PROVIDED ENTRIES:
----

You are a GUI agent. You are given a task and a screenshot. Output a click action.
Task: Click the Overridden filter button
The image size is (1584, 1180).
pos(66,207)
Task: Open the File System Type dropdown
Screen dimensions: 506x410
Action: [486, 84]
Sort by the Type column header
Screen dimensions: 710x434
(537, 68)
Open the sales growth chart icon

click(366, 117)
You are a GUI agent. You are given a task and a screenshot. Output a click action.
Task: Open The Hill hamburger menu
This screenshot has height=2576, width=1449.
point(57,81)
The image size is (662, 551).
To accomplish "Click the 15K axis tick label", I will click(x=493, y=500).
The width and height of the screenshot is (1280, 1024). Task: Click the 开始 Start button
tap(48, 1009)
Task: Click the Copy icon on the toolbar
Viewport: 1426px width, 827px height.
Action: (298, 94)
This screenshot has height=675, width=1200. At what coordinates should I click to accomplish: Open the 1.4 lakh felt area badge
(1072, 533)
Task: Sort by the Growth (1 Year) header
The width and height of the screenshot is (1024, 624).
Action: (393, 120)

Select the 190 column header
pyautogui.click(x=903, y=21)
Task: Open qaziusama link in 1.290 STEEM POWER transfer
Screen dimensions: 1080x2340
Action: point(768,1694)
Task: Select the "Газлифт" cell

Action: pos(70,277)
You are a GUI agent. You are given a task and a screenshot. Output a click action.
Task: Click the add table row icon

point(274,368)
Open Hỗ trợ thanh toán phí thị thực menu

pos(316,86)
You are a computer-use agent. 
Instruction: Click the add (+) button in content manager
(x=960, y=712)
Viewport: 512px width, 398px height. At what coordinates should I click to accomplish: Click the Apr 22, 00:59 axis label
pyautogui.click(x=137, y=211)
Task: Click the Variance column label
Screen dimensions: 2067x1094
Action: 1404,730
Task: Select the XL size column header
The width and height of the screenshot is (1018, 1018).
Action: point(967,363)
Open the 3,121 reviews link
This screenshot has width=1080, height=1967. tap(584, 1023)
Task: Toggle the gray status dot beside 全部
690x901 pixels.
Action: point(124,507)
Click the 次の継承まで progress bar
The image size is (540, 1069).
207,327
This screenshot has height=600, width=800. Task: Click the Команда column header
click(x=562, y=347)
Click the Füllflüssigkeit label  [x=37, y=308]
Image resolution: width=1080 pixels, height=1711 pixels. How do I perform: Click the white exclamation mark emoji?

----

All the lines of the material above must be given again exactly.

RESPONSE:
You are a GUI agent. You are given a task and a screenshot. Output a click action.
Task: Click the Overridden filter button
The image size is (1584, 1180).
pos(66,207)
Task: Open the File System Type dropdown
Screen dimensions: 506x410
Action: [486, 84]
Sort by the Type column header
Screen dimensions: 710x434
(537, 68)
Open the sales growth chart icon

click(366, 117)
You are a GUI agent. You are given a task and a screenshot. Output a click action.
Task: Open The Hill hamburger menu
This screenshot has height=2576, width=1449.
point(57,81)
The image size is (662, 551).
To accomplish "Click the 15K axis tick label", I will click(x=493, y=500).
The width and height of the screenshot is (1280, 1024). Task: Click the 开始 Start button
tap(48, 1009)
Task: Click the Copy icon on the toolbar
Viewport: 1426px width, 827px height.
Action: (298, 94)
This screenshot has height=675, width=1200. At what coordinates should I click to accomplish: Open the 1.4 lakh felt area badge
(1072, 533)
Task: Sort by the Growth (1 Year) header
The width and height of the screenshot is (1024, 624).
Action: (393, 120)

Select the 190 column header
pyautogui.click(x=903, y=21)
Task: Open qaziusama link in 1.290 STEEM POWER transfer
Screen dimensions: 1080x2340
Action: point(768,1694)
Task: Select the "Газлифт" cell

Action: pos(70,277)
You are a GUI agent. You are given a task and a screenshot. Output a click action.
Task: Click the add table row icon

point(274,368)
Open Hỗ trợ thanh toán phí thị thực menu

pos(316,86)
You are a computer-use agent. 
Instruction: Click the add (+) button in content manager
(x=960, y=712)
Viewport: 512px width, 398px height. At what coordinates should I click to accomplish: Click the Apr 22, 00:59 axis label
pyautogui.click(x=137, y=211)
Task: Click the Variance column label
Screen dimensions: 2067x1094
Action: 1404,730
Task: Select the XL size column header
The width and height of the screenshot is (1018, 1018).
Action: point(967,363)
Open the 3,121 reviews link
This screenshot has width=1080, height=1967. tap(584, 1023)
Task: Toggle the gray status dot beside 全部
690x901 pixels.
Action: point(124,507)
Click the 次の継承まで progress bar
The image size is (540, 1069).
207,327
This screenshot has height=600, width=800. Task: Click the Команда column header
click(x=562, y=347)
Click the Füllflüssigkeit label  [x=37, y=308]
Image resolution: width=1080 pixels, height=1711 pixels. How do I perform: Click the white exclamation mark emoji?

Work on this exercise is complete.